気象庁は会見で、ここ最近の酷暑を「災害級」と評しました。ニュースや天気予報ではいつも熱中症対策を呼びかけています。実際に、熱中症で搬送される人が後を絶たないようです。
この熱中症対策に適した飲み物として「甘酒」が注目されています。今でこそ甘酒は冬の飲み物となっていますが、元来は夏の飲み物でした。俳句の季語としても、甘酒は夏の季語だと『歳時記』に記されています。夏場は気温が高くて酒が造れません。多くの酒蔵は酒が造れない夏場に甘酒を作っていました。

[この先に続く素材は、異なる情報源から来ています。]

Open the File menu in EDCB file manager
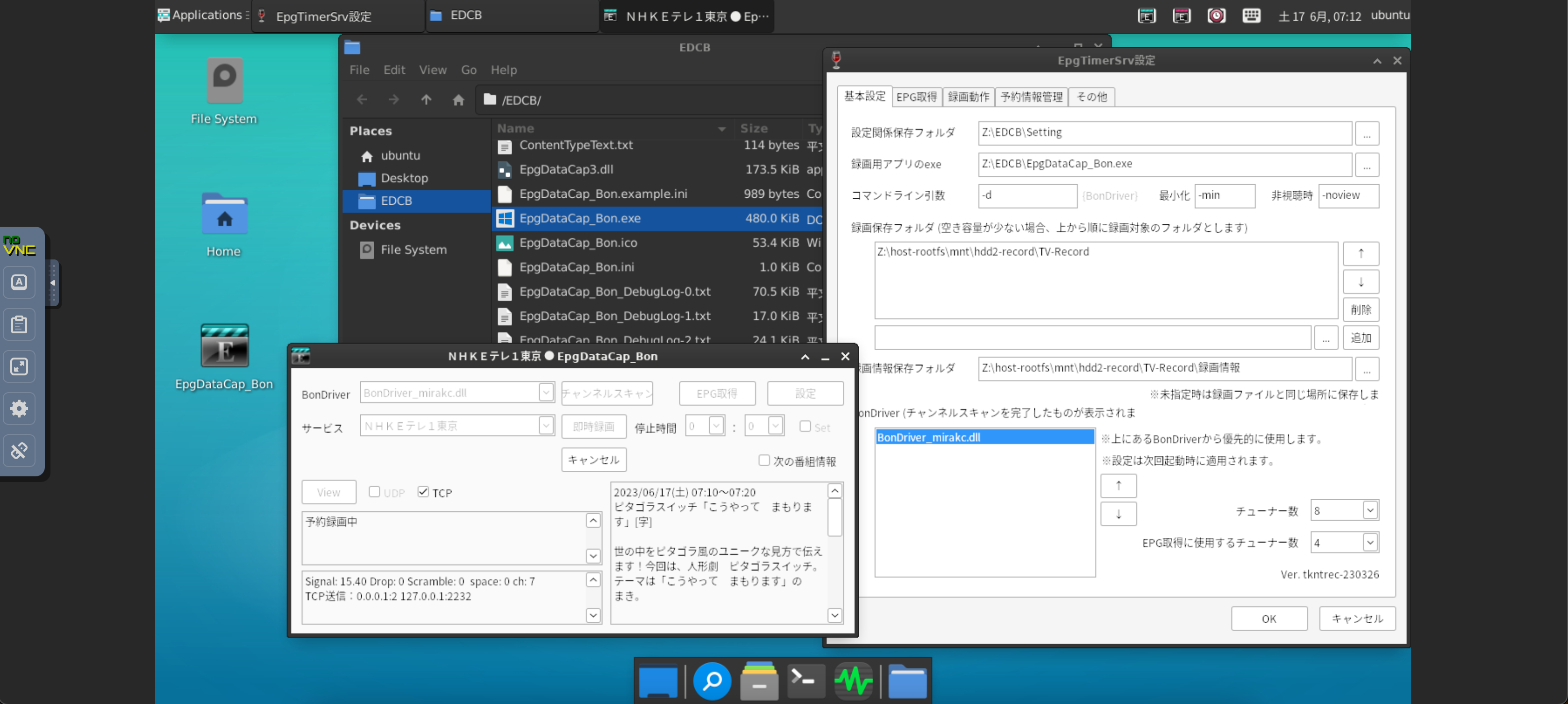This screenshot has width=1568, height=704. [x=359, y=70]
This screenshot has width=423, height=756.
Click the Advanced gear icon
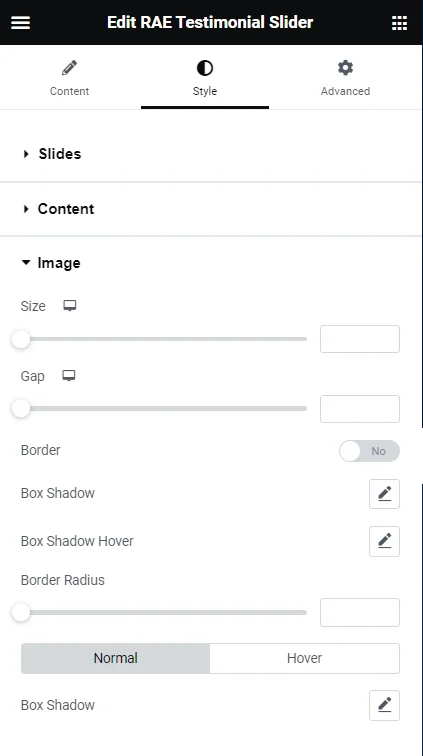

甘酒は「飲む点滴」とも呼ばれる完全栄養飲料です。甘酒の熱中症に対する効能はネットで多く紹介されているので割愛しますが、江戸時代には、夏場に甘酒売りが市中を回っていたそうです。また江戸時代にも熱中症はあったそうで、当時は「中暑」と呼ばれていたそうです。まさに「暑さ」に「中る(あたる)」わけです。
ところで、江戸時代、1789年に編纂された『広恵済急方』という当時の救急マニュアルには、「中暑(熱中症の事)には、急いで日陰に寝かせ、日向の熱い土を臍の上に積む」と書かれてあるそうです。医学的な考証はさておき、現代からすると風変わりな処置です。実際にこうした処置が行われていたのかどうかは分かりませんが、興味のあるところです。